* HOW TO COMPLETE THIS TASK: Work out how many lines of the data hold the string "will", and reply with that number alone.

[Records from a data collection]
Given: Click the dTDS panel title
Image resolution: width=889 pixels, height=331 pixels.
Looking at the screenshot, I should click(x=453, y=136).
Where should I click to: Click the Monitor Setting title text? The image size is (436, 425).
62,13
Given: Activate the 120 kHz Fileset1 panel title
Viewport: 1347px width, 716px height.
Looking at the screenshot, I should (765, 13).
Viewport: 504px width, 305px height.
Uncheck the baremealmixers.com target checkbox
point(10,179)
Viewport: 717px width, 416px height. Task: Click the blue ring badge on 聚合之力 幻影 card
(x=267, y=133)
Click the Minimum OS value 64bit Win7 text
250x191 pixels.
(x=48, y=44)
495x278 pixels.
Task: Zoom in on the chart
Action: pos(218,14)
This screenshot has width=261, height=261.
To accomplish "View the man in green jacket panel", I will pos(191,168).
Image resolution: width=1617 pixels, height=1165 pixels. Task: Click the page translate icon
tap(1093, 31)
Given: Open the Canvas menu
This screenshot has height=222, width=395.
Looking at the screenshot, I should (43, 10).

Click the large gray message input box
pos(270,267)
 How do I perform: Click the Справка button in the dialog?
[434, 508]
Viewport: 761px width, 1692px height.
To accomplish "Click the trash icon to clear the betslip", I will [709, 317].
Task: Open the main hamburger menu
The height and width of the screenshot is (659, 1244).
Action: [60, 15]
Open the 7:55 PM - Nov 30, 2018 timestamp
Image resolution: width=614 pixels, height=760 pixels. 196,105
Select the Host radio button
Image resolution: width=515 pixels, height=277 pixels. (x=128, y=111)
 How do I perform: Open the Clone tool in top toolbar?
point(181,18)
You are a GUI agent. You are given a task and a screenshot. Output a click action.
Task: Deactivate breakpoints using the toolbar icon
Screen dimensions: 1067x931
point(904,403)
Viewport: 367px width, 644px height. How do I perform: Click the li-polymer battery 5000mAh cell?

* ANSWER SECTION: 2